After creating an Arabic MultiFiT model (based on work by @pierreguillou ) , I tried to use it for inference. I can load the learner from the export.pkl file but when I try to predict, sentencepiece is called to encode the entry from a hardcoded path as “/root/.fastai/data/[wiki-path}/tmp/spm.model”. I can, of course, create this path locally and copy spm.model but not easy to deploy. I tried to pass the text as encoded by sp but did not work
How can I get around this? Here’s the error:
/usr/local/lib/python3.6/dist-packages/sentencepiece.py in Load(self, filename)
117 def Load(self, filename):
--> 118 return _sentencepiece.SentencePieceProcessor_Load(self, filename)
120 def LoadOrDie(self, filename):
OSError: Not found: "/root/.fastai/data/.../tmp/spm.model": No such file or directory Error #2
When loading the learner, does learn.data.path give you anything?
Yes, that’s the current folder, where the exported model is loaded from.
learn = load_learner('/content/','ar_classifier_hard_sp15_multifit.pkl')
Result (from colab notebook): PosixPath(’/content’)
I guess, at least, part of the hard coded path is in learn somewhere.
The SentencePiece training model is saved in
cache_dir (an argument of
SentencePieceTokenizer you can set to whatever you like). It’s very likely to save the absolute path when exporting the learner, I can check if we can save it as a relative path, which would probably be easier for deployment.

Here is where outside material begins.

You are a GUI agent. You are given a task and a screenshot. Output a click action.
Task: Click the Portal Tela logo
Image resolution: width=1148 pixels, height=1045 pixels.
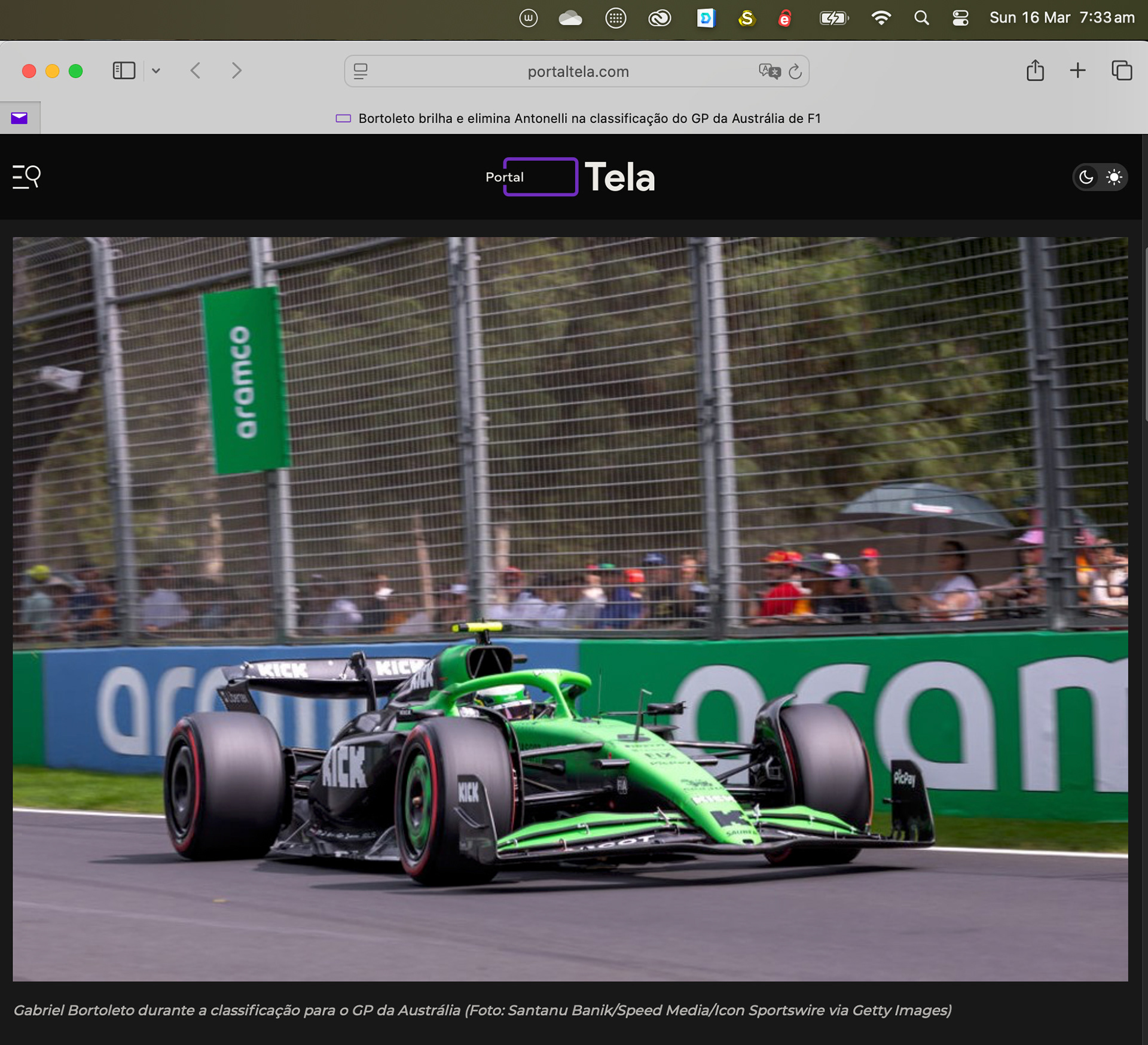coord(570,177)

Thanks Sylvain. That would be great. I recall switching Fastai versions (to 1.0.57) when working on the databunch b/c of sp. For now, I got it to work through docker on Heroku and it seems to work fine. Not a great coder, but here’s what I did:
data_path = Config.data_path()
name = f'arwiki/corpus2_100/tmp/'
path_t = data_path/name
Here’s the ‘polished’ app: Arabic Sentiment Analyzer
First, AbuFadl, congrats to this neat project.
I am having the same problem but I want to use several inference learners at the same time. Moving different spm.model files around for each predict call seems not optimal.
Is there a way to set this path in the inference learner instance?
Is there a way to set this path before I export my model after training, that does not affect the export?
I had some success by changing the class SPProcessor2 to this:
def process(self, ds):
I can create a working inference learner if I recreate the folder structure for sps.model and export.pkl.
I could set the correct path in processes with ds.path (cache_dir = ds.path)
However, in the method _encode_batch(), there is an error “unk is not defined”.
module versions for export and load are identical.
This should not depend on the folder structure.